Dinner with mum and her friend was good (and I believe my attitude towards the man has changed quite significantly for the sake of my mum), I hope they felt it. *chuckles*
In case you are wondering, my dad has passed away so I'm hoping my mum will eventually find another soul mate to accompany her for the rest of her life.
Once again, my colleagues made my birthday a memorable one! Its really sweet of them, and I would like to give my heartfelt thanks to each and everyone of them for their wishes and of cos, their contributions to eventually a new phone (I got a mobile phone voucher for my birthday pressie). I took some photos with the colleagues that are closer to me too =P, be posting them up soon. It's a pity Kippy wasn't around but we'll have our shots soon huh.

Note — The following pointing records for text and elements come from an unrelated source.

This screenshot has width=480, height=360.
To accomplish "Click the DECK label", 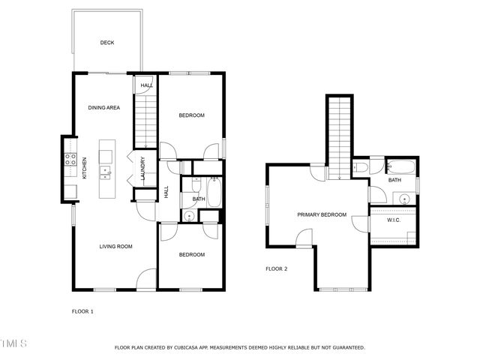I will point(107,43).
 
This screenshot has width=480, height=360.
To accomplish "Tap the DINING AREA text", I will point(104,108).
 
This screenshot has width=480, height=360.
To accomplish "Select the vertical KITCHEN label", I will point(85,167).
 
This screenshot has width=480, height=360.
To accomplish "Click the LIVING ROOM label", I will point(116,246).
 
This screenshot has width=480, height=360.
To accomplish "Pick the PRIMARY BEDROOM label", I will point(322,215).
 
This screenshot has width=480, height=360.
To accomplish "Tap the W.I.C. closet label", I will point(394,220).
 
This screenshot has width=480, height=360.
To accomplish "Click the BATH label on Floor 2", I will point(394,181).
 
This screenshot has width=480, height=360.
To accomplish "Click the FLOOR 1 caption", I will point(82,310).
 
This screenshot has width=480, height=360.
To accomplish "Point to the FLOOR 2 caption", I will point(277,268).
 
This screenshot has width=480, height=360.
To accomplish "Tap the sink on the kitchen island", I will point(106,172).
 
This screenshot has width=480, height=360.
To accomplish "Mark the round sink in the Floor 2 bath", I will point(404,199).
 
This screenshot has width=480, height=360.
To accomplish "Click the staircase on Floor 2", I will point(340,136).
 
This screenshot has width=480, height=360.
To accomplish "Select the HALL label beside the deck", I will point(146,86).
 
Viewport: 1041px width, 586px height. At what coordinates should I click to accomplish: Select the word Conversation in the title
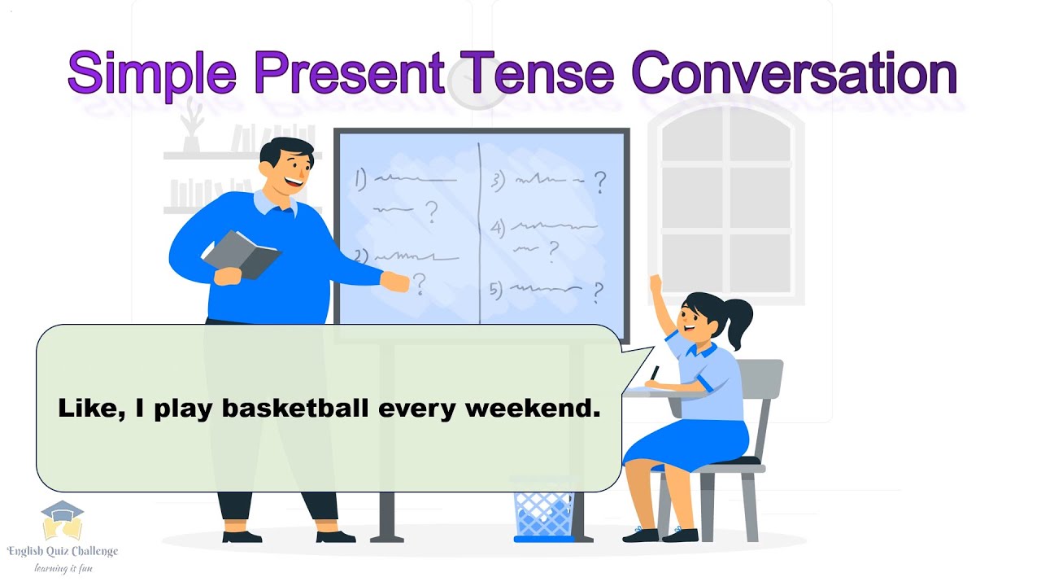[794, 73]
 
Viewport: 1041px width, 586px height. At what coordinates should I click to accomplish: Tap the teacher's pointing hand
[396, 282]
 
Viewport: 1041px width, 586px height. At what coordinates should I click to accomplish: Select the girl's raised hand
[655, 285]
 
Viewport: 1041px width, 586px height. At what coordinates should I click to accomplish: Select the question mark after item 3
[600, 182]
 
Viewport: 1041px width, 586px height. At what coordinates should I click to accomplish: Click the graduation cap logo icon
[63, 521]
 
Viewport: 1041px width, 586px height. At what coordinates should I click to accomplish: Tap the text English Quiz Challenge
[63, 551]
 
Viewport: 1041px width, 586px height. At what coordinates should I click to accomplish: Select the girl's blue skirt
[687, 444]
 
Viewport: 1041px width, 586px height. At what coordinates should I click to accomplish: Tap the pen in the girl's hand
[654, 373]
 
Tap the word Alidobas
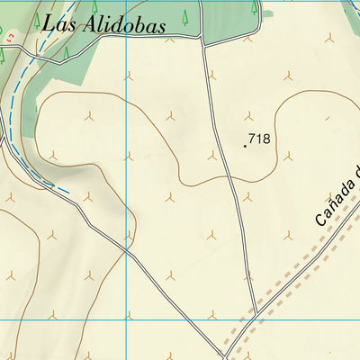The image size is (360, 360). (123, 25)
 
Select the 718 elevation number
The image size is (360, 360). (259, 139)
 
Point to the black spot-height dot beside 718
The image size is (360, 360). (245, 144)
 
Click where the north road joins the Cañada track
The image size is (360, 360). (257, 313)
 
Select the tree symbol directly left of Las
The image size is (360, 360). (37, 18)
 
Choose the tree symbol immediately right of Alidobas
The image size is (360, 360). (185, 15)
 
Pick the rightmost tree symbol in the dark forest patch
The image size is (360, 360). (255, 7)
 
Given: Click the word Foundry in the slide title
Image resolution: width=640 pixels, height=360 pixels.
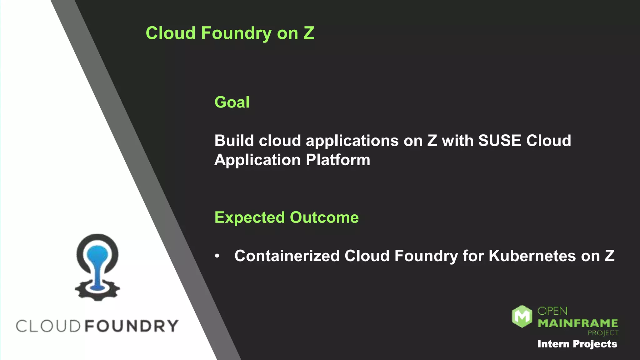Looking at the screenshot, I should [x=236, y=33].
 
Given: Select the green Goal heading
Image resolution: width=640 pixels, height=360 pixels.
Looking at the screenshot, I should [x=232, y=102].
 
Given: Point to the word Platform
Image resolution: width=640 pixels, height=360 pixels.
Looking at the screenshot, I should [x=338, y=160].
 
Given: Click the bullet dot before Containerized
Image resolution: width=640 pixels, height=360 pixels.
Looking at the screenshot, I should [x=217, y=256].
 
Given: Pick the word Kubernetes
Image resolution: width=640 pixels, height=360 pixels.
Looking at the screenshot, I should [x=532, y=256].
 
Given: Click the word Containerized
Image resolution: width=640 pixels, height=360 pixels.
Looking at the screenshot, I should [x=287, y=256].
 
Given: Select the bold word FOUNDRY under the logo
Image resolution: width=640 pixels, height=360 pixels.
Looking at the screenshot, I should [x=132, y=326].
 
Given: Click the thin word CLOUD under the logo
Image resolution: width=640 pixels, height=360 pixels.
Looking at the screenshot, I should [x=48, y=326].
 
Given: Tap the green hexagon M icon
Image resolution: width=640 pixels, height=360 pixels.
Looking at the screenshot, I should [x=522, y=316].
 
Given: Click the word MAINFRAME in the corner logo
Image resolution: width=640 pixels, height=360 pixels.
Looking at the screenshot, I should [x=578, y=323].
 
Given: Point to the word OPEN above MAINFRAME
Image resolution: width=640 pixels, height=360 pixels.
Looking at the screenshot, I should [x=552, y=311].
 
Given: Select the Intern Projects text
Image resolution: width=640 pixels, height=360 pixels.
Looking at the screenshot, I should [x=577, y=344].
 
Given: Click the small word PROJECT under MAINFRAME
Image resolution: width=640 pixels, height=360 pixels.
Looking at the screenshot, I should [x=603, y=333].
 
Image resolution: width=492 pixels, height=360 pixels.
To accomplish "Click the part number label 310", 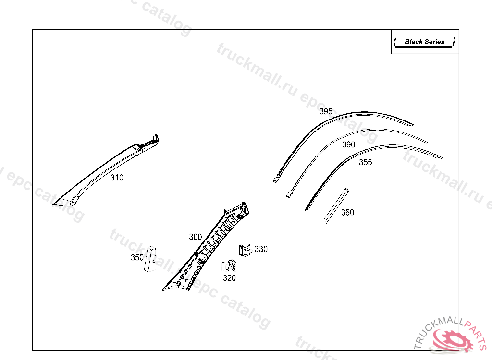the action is click(117, 178).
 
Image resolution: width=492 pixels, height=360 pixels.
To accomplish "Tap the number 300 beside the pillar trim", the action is click(195, 237).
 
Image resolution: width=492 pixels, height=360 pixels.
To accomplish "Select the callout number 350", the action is click(137, 257).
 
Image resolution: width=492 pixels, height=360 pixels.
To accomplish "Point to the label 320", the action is click(229, 278).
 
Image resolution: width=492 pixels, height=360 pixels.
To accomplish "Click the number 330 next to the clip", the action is click(261, 249).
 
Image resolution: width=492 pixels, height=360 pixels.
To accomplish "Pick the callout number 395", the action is click(326, 111).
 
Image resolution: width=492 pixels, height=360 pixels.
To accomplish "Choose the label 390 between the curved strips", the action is click(348, 144).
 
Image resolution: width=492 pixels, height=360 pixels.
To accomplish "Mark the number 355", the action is click(365, 162).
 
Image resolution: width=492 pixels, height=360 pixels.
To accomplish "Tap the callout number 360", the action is click(347, 212).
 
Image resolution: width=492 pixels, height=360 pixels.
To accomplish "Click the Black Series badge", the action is click(425, 42).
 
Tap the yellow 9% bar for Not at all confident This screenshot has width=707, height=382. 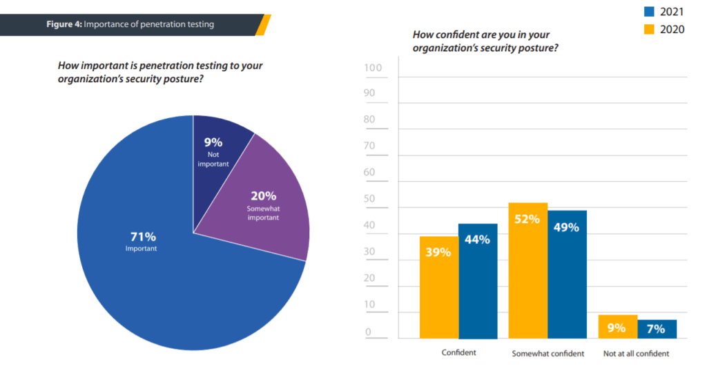pyautogui.click(x=617, y=327)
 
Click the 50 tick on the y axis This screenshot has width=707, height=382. pyautogui.click(x=370, y=200)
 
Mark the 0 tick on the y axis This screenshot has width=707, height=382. pyautogui.click(x=368, y=332)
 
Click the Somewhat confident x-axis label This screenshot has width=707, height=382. pyautogui.click(x=548, y=354)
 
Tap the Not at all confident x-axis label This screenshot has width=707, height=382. pyautogui.click(x=637, y=354)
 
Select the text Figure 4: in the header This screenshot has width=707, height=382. pyautogui.click(x=64, y=24)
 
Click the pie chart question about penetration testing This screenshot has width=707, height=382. pyautogui.click(x=160, y=73)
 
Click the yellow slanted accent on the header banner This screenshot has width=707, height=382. pyautogui.click(x=262, y=24)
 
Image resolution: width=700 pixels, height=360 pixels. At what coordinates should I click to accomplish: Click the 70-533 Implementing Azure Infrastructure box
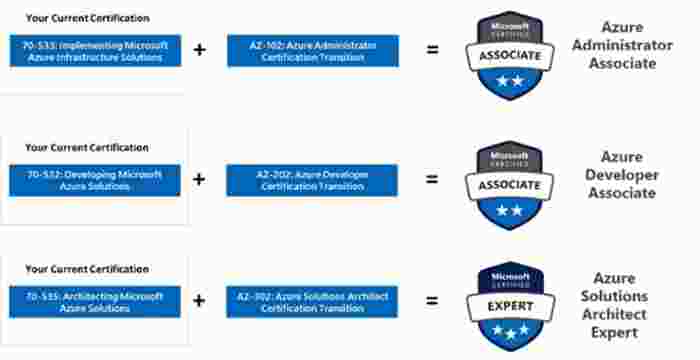click(x=95, y=50)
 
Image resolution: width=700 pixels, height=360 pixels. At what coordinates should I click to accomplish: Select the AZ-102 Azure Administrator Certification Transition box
click(x=312, y=50)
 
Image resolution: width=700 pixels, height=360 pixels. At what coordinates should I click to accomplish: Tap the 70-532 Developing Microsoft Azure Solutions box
click(x=95, y=180)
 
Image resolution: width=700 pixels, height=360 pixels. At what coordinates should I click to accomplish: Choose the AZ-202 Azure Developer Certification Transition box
click(x=312, y=180)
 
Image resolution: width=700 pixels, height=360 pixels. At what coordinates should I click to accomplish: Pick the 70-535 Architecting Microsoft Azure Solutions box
click(x=95, y=301)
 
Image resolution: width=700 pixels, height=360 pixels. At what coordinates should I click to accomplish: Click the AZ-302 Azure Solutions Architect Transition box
click(x=312, y=301)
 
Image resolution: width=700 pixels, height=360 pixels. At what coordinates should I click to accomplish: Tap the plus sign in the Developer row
click(x=199, y=180)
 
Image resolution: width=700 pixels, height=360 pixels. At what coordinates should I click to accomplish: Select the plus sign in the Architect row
click(x=199, y=301)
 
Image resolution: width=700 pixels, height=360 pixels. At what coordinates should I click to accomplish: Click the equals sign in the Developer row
click(x=432, y=180)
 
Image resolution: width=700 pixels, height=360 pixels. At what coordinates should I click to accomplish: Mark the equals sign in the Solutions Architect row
click(x=432, y=301)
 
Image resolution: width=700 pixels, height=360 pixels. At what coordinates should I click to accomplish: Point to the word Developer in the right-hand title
click(x=629, y=175)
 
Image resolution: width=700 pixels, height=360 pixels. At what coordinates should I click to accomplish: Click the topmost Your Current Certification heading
click(x=87, y=18)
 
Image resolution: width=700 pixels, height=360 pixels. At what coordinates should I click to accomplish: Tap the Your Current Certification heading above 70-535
click(x=87, y=269)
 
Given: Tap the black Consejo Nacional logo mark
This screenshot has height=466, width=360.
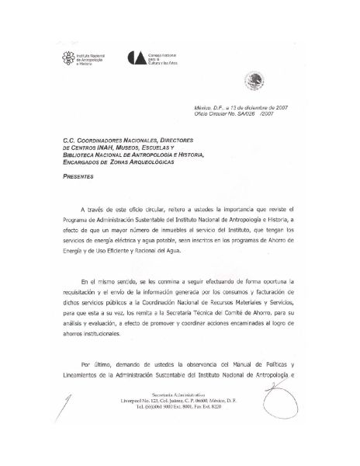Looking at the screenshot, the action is click(x=137, y=59).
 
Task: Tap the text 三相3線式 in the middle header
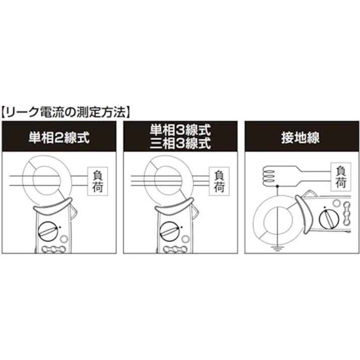pos(180,143)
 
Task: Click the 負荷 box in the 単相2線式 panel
pos(98,180)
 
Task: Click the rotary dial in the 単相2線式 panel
pos(49,232)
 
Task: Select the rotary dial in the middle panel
pos(170,232)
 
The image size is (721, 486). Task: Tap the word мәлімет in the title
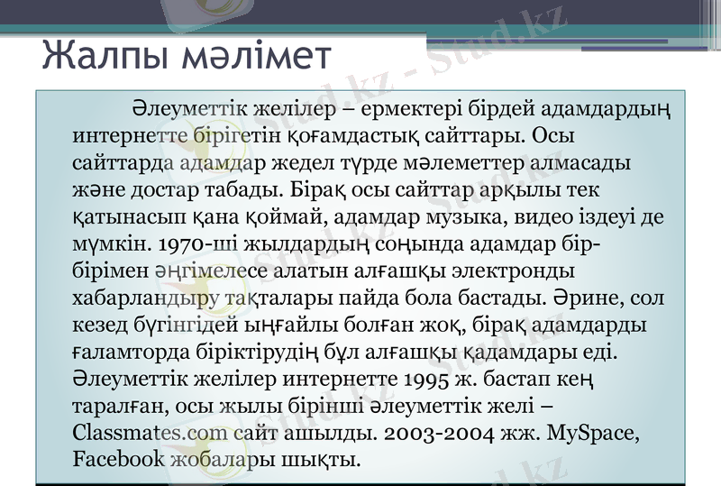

While spending most of my time on irc, I met my online friend Dizzy today. Although I know he will leave this world eventually (Dizzy's suffering from cancer, brain tumour), he told me he felt his days are coming to an end. I was dumbfounded and at a loss for words because he's been such a great online friend. We attempted to voice-chat and although I had many problems with Yahoo, he did not give up trying. Though it was a short chat (with lotsa problems), I was glad we gave it a shot. I made him laugh with my stupidity, and it feels so good just to hear his laughter.
Dizzy has a great voice, and he was trying hard to sound as lively for me as possible, because the drugs are taking their effects, he gets tired real easily. He had to go to bed after his morphine shots, and I hope this will not be the last I see of him. I would know I have lost this friend of mine to the battle, when I do not see his nick online anymore.
Life's certainly full of up and downs, I am trying to live a happier life now but unhappy incidents seems to come one after another though, or its simply just me to worry about everything under the sky.
My only console comes from James and the friends that I have around me. But alas, James is so far away and what he said today brought me back to reality and indeed hurt me quite abit. I loved him and the thought of not being there for him in real life is just as torturing for me. The thought of not being able to be there for him when he's sick, or to share his woes when he's down, is simply pure torture.
In James's words, I have lost track of what real love is anymore, so I don't really know how to. You can say you love me all you want, but fact of matter is, your not here, and that is definitely a killer. I am single, cause I have this notion in my head we will meet.
That hurts, way too much or maybe I am being over-sensitive. I mean it each time I say I love him, and that is the only way I can show how much I do care for this long distance online (unreal some pple call it) relationship. I would have done anything to fly over to Florida and visit him, but it now leads me to think whether I am being under realistic about it. I feel so attached to him right now, perhaps its time I learn how to curb my feelings towards this relationship too?